►

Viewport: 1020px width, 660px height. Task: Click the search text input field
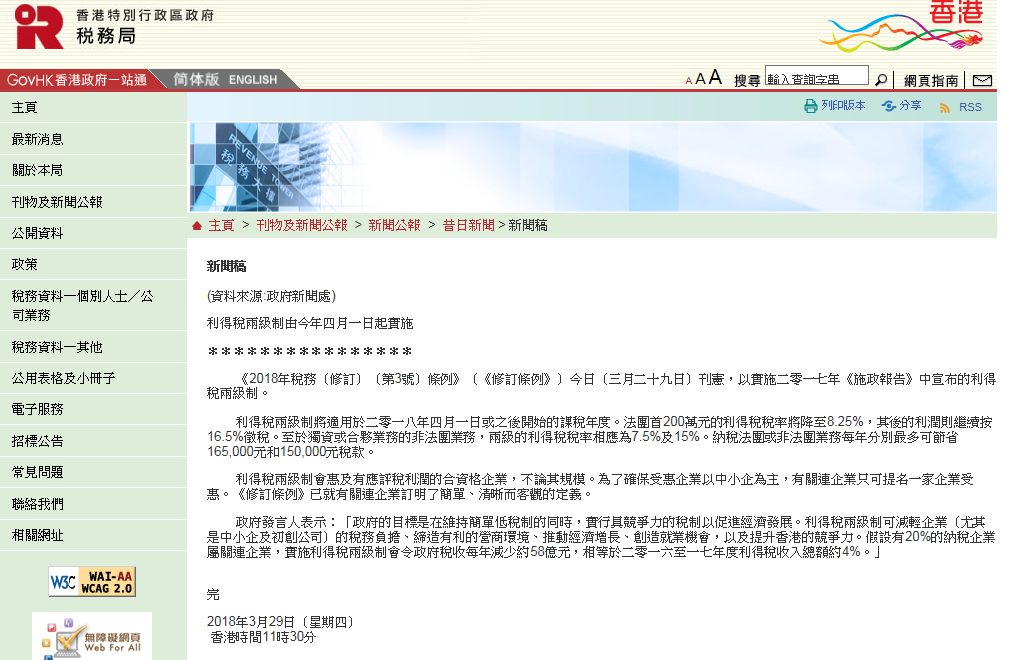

◄
►

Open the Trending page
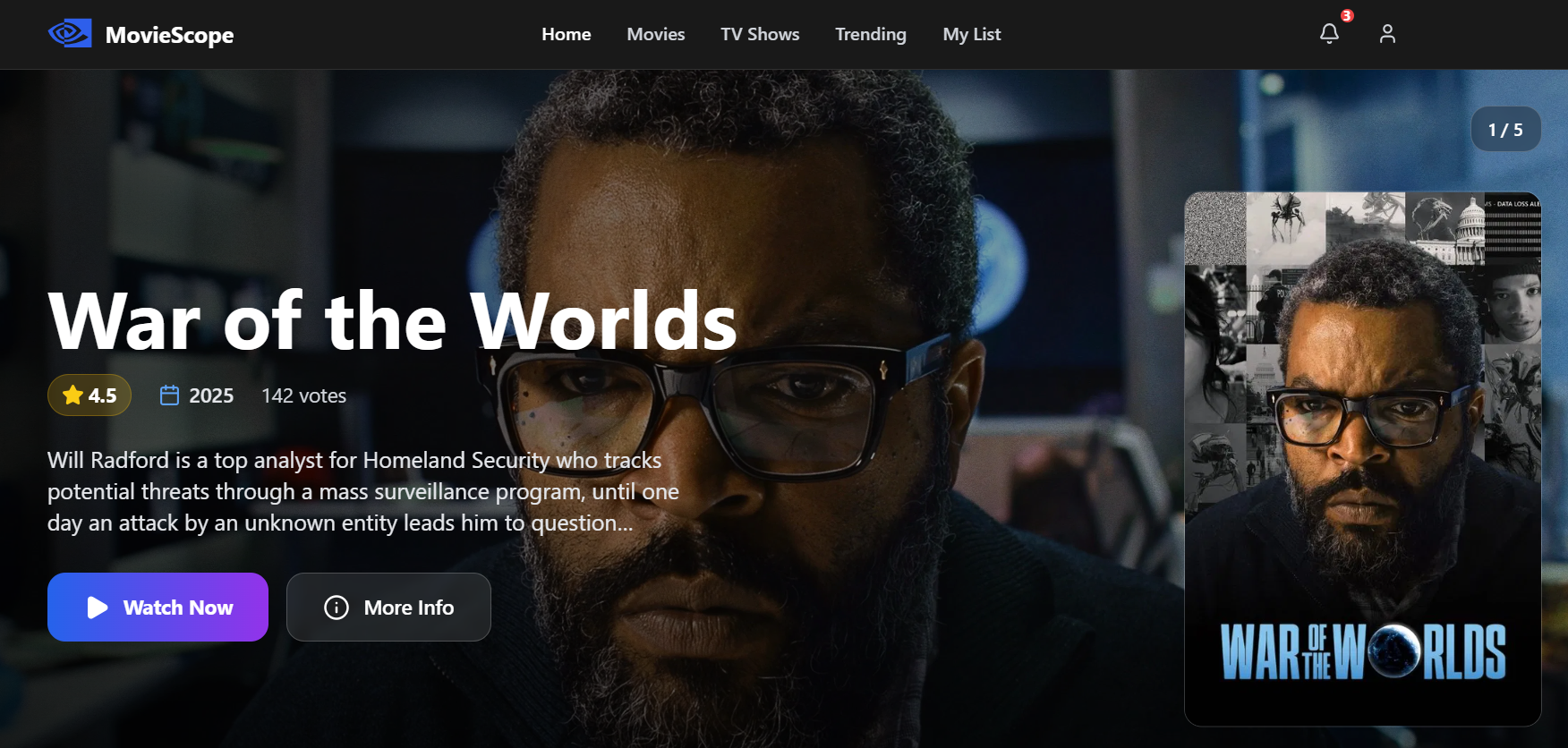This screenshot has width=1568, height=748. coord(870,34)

◄
►

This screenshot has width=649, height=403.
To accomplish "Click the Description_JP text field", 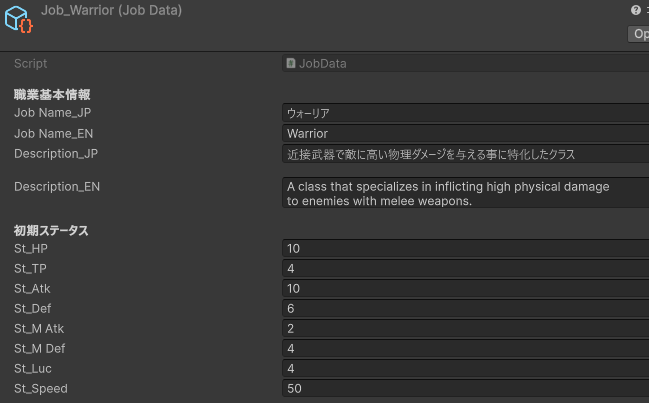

◄

- WHAT THIS TASK INVOLVES:
Can you retype the listing, starting at the line that contains "This screenshot has width=649, height=403." and ending with the line that contains "the Description_JP text", both included, and leave the pictures out?

- OUTPUT BELOW:
This screenshot has width=649, height=403.
To accomplish "Click the Description_JP text field", 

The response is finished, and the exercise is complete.